Juice the oranges , lemons and limes. Pour the juice into a large pitcher. Add the sugar and stir to dissolve. Then stir in the Cointreau, Triple Sec and Tequila. To serve: Pour salt onto a small plate. Run a lime wedge around the top of each glass and dip the glass in the salt. Fill each glass halfway with ice and pour in the Tequila mix. Garnish with a lime wedge and enjoy!

Lauren’s Favorite Snack:
Pimento Cheese

As made by Nancy, our bookkeeper extraordinaire, who used to run a blog and has been gracious enough to share her coveted pimento cheese recipe. This spread has quickly become a store favorite!

3/4 cup mayo
8 oz. roasted red peppers in a jar
1/4 teaspoon cayenne pepper
1/4 teaspoon garlic powder
1 pound sharp cheddar, shredded
8 oz. whipped cream cheese

In a food processor combine mayo, red peppers, cayenne and garlic powder. Pulse the cheese into the mayo mixture, approximately 10 pulses. Fold in cream cheese. Refrigerate and serve with crackers or baguette slices.

Jalapeno image from: I Breathe I’m Hungry

Kriss’s Favorite Bite:
Grilled Bacon Jalapeño Poppers

1 pkg bacon
1 jar jalapeno slices
1 container cream cheese

To make: Lay bacon out in strips. Spread cream cheese on entire strip, lay jalapeno slice on bacon and roll. You can use a toothpick to hold, but sometimes they char on the grill. Place on top rack of grill to get insides more done- some cream cheese will be lost- so put a lot in to begin with. At the end place on lower rack to get the bacon nice and crispy.

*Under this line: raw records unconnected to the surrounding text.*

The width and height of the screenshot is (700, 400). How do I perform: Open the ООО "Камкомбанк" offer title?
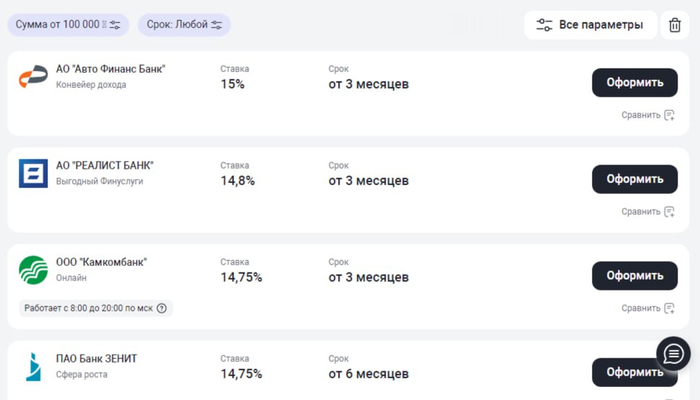click(x=101, y=262)
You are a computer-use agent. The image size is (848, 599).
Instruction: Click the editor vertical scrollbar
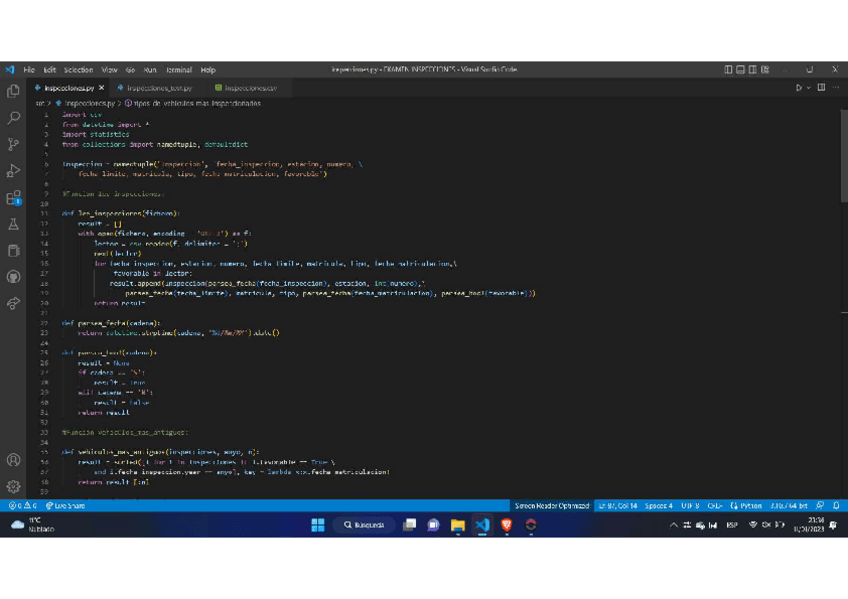tap(844, 300)
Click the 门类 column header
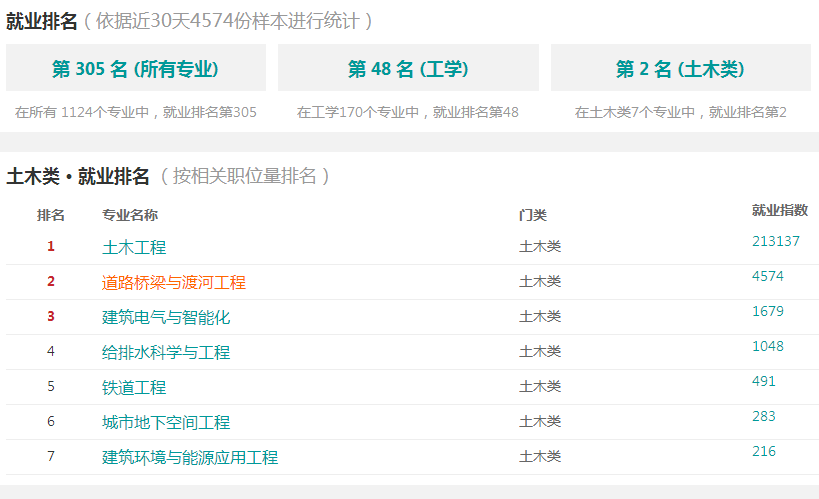Image resolution: width=819 pixels, height=499 pixels. tap(533, 215)
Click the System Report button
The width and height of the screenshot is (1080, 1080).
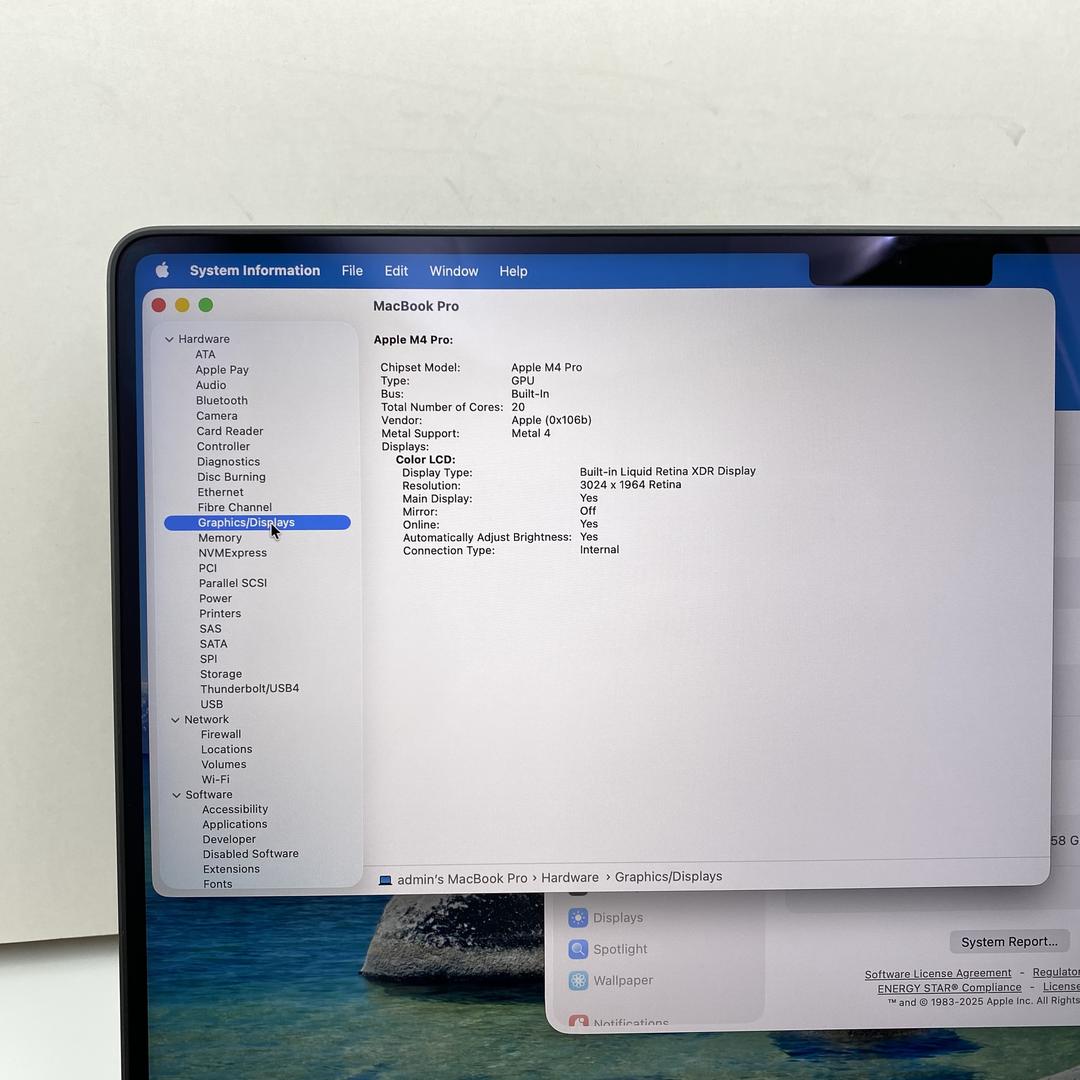[x=1008, y=942]
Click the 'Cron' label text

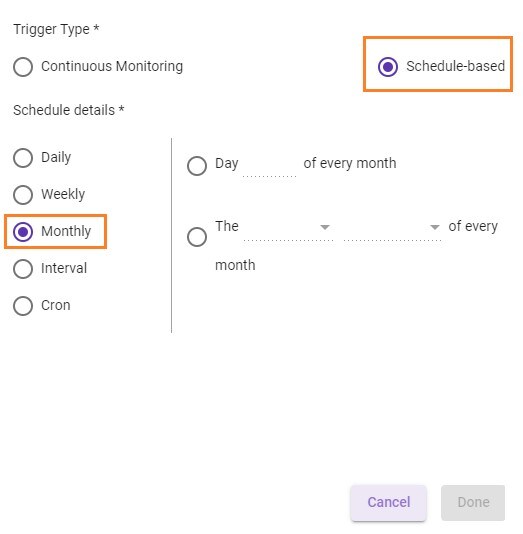(x=56, y=305)
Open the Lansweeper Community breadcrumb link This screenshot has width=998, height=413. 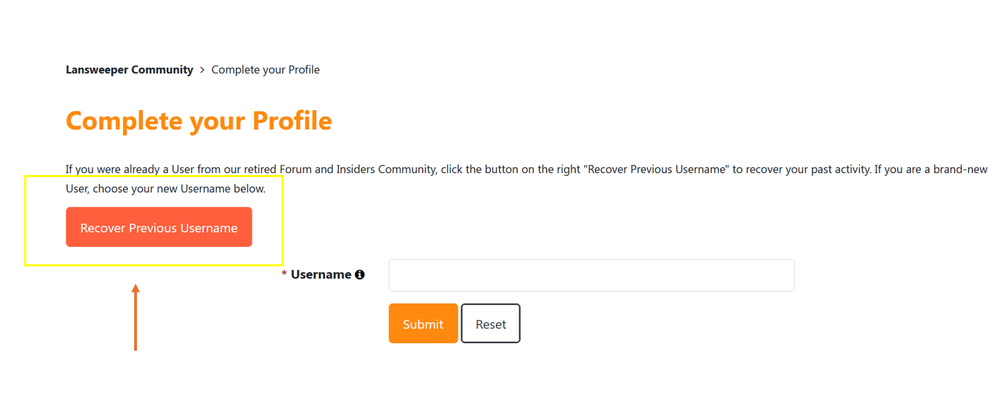[129, 70]
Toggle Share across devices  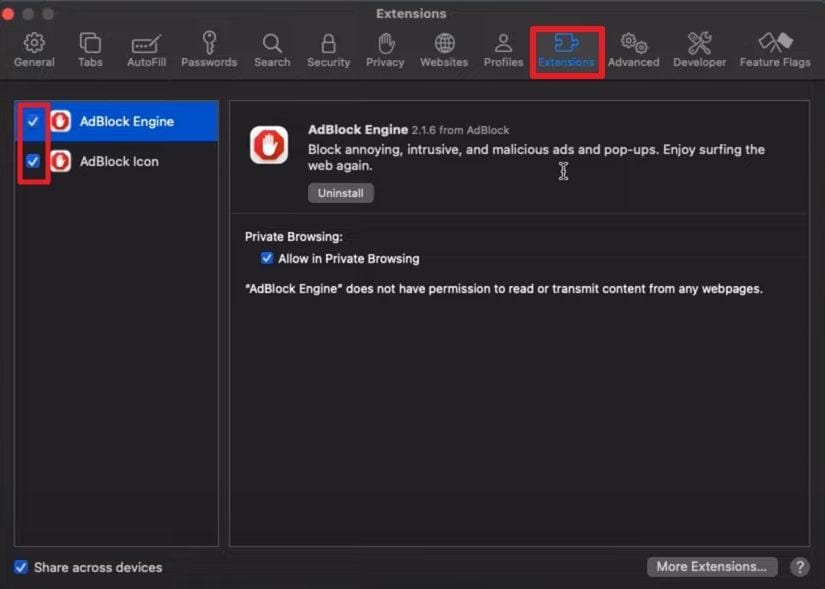[22, 567]
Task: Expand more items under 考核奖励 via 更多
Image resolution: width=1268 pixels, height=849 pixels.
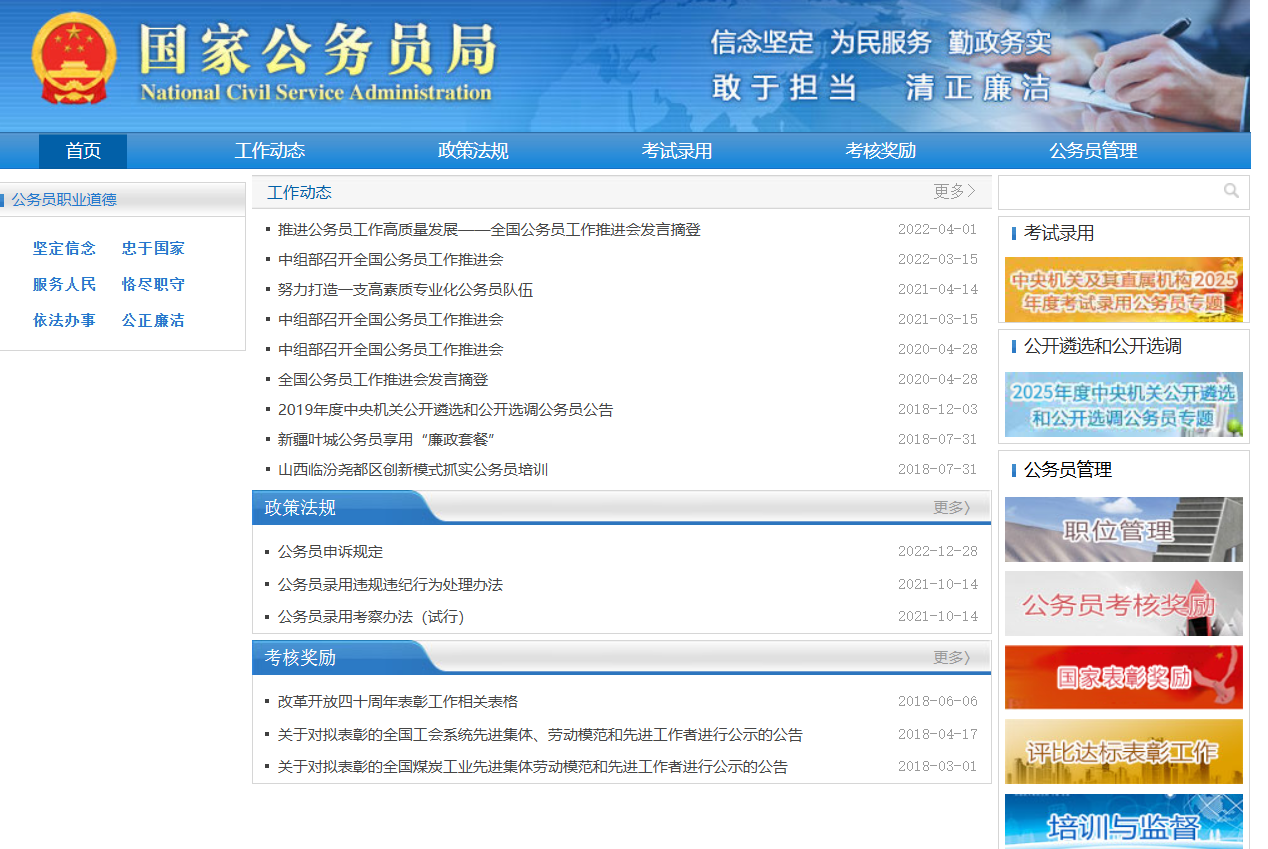Action: click(950, 657)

These can also be done in the oven on an aluminum lined jelly roll pan, but spray aluminum foil with non stick spray first. Pre-heat oven to 375oF. When Kriss does them in the oven, she cuts the bacon in half so the jalapenos are done all the way through. Bake for 15 minutes or until bacon is crispy. Sidenote: The smoke detector WILL inevitably go off, so be prepared with proper fanning device 😆

Stay tuned for Part 2: Sides, Mains and Dessert…COMING SOON!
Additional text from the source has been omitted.